Selected passage —
____________________
As reported by Reuters, Nio now plans to spin off its battery unit in hopes of turning a profit, cutting costs, and improving efficiency – and offloading some of its ambitions to pursue end-to-end strategies in EV tech. The move could take place as early as the end of this month, after which the battery unit will seek outside investors, followed by a valuation, according to two people familiar with the matter who spoke to Reuters.
Nio’s current battery unit is headed by senior engineers who worked previously at Apple and Panasonic. During last year’s earnings report, CEO William Li said that the battery team comprised 400 people researching battery materials, cells, and battery management systems. In terms of the new company, the top engineers will presumably join the spin-off, while other employees will be merged into Nio’s other divisions, the report said.
____________________
Data extract —

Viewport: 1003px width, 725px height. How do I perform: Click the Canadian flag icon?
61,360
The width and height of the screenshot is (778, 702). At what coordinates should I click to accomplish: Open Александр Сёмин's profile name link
____________________
Exercise requirements — According to the Nio passage, how many people did CEO William Li say were on the battery team?

Result below — 400 people